Pada dasarnya, perubahan iklim telah membawa dampak serius bagi petani di India. Banyak dari mereka menghadapi kesulitan panen akibat cuaca ekstrem, seperti kekeringan dan pola hujan yang tidak menentu. Hal ini memicu kenaikan kasus bunuh diri di kalangan petani, terutama di negara bagian Maharashtra. Situasi ini diperburuk oleh utang besar yang harus ditanggung para petani karena gagal panen berulang kali.
Di wilayah Marathwada, sebuah daerah dengan populasi sekitar 18 juta jiwa, para petani menghadapi tantangan luar biasa. Cuaca ekstrem yang merusak lebih dari 3,2 juta hektare lahan pertanian membuat pendapatan mereka semakin tidak stabil. Salah satu contoh nyata adalah kisah Mirabai Khindkar, seorang wanita muda yang harus kehilangan suaminya, Amol, setelah ia nekat mengakhiri hidupnya akibat gagal panen dan beban utang yang tak tertanggulangi.
Amol meninggalkan keluarganya yang terdiri atas istri dan tiga anak dalam kondisi sulit. Kini, Mirabai harus bekerja keras sebagai buruh tani untuk memenuhi kebutuhan keluarga, namun tetap kesulitan melunasi utang yang mencapai lebih dari US$8.000. Ironisnya, penghasilan rata-rata petani di India hanya sekitar US$120 per bulan, sehingga utang tersebut menjadi beban yang hampir mustahil untuk dilunasi.
Profesor R. Ramakumar dari Tata Institute of Social Sciences menjelaskan bahwa perubahan iklim memperparah krisis yang sudah ada dalam sektor pertanian India. Tanpa perlindungan yang memadai seperti asuransi atau investasi dalam penelitian pertanian, para petani kecil semakin rentan terhadap risiko gagal panen. Dalam beberapa kasus, mereka bahkan terpaksa meledakkan sumur menggunakan dinamit demi mendapatkan air di tengah kekeringan parah.
Data resmi menunjukkan bahwa rata-rata tiga petani di Marathwada bunuh diri setiap hari selama periode 2022-2024. Angka ini mencerminkan betapa gentingnya situasi yang dihadapi oleh komunitas petani di India.
Dari perspektif generasi muda, Shaikh Imran, seorang petani muda di Marathwada, menghadapi tekanan serupa setelah mewarisi lahan keluarga usai kakaknya bunuh diri. Ia kini terjerat utang lebih dari US$1.100 setelah tanamannya gagal panen.
Berbagai upaya telah dilakukan oleh pemerintah, namun masih belum cukup untuk sepenuhnya mengatasi masalah ini. Banyak yang berharap adanya solusi inovatif yang dapat melindungi para petani dari ancaman kehidupan yang semakin sulit akibat perubahan iklim.
Saat musim kemarau yang tampaknya semakin panjang, harapan akan hasil panen yang baik mulai pudar. Ini menunjukkan urgensi untuk menemukan cara baru agar petani dapat bertahan hidup tanpa bergantung pada elemen-elemen alam yang semakin tidak bisa diprediksi.
Perjuangan para petani ini bukan hanya tentang keberlanjutan hidup mereka sendiri, tetapi juga tentang masa depan ribuan keluarga yang bergantung pada mereka.
Melihat fenomena ini, kita dihadapkan pada realitas pahit bahwa perubahan iklim bukan lagi sekadar isu lingkungan, tetapi juga soal keadilan sosial dan hak hidup.

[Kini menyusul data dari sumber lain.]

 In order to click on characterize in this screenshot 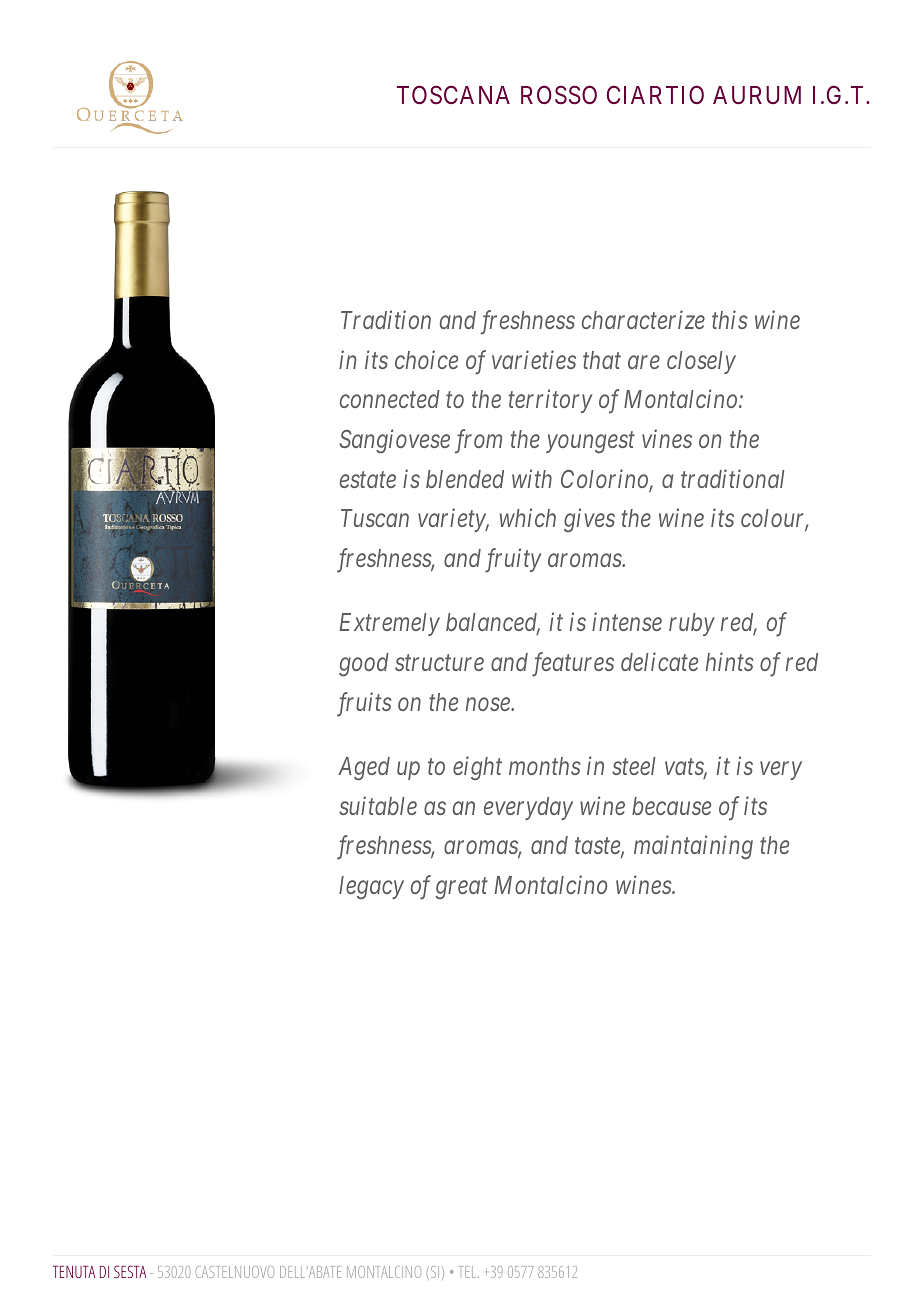, I will do `click(643, 319)`.
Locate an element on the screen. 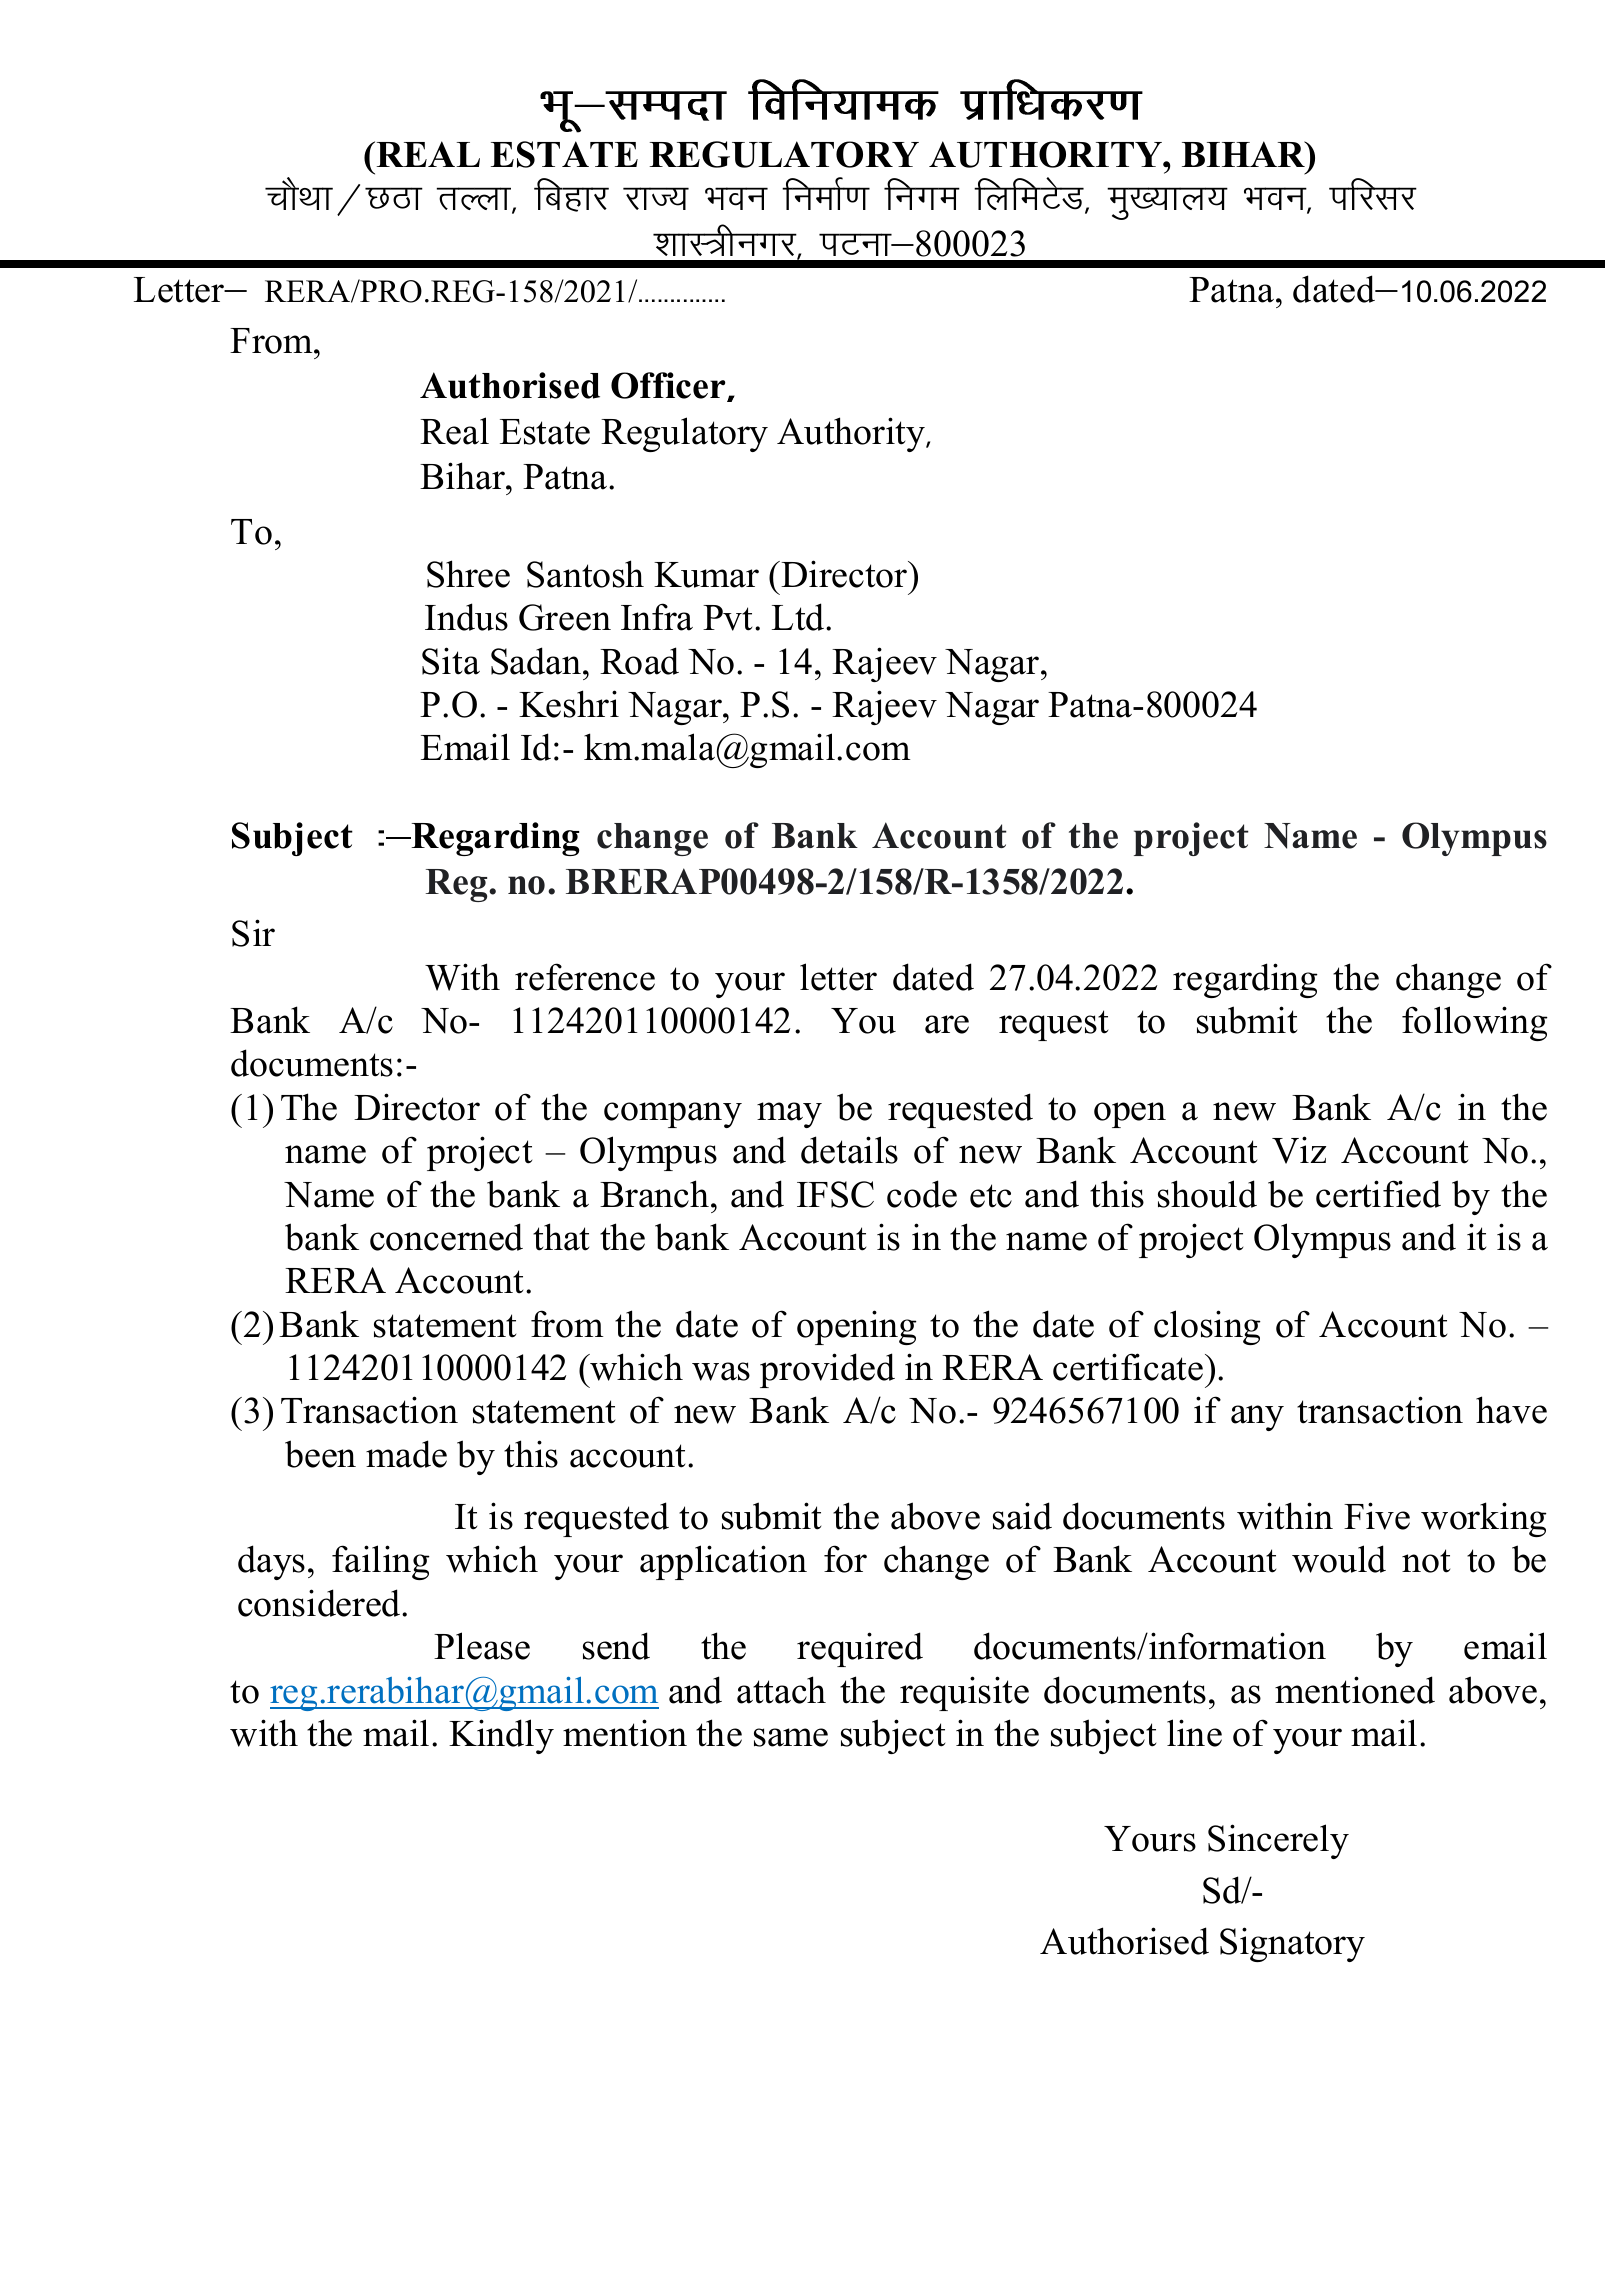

Kisah-kisah tragis seperti yang dialami oleh keluarga Khindkar menyoroti pentingnya perlindungan sosial bagi para petani di negara-negara berkembang seperti India.
Sebagai pembaca, kita diajak untuk menyadari bahwa langkah konkret diperlukan untuk mengatasi krisis ini. Pemerintah dan pemangku kepentingan lainnya harus lebih proaktif dalam memberikan dukungan kepada para petani, misalnya melalui skema asuransi yang inklusif, akses mudah ke kredit perbankan, serta teknologi irigasi modern yang ramah lingkungan.
Tanpa intervensi yang tepat, kisah pilu seperti yang terjadi di Marathwada akan terus berulang, mengancam keberlangsungan hidup jutaan petani di India dan di tempat lain di dunia.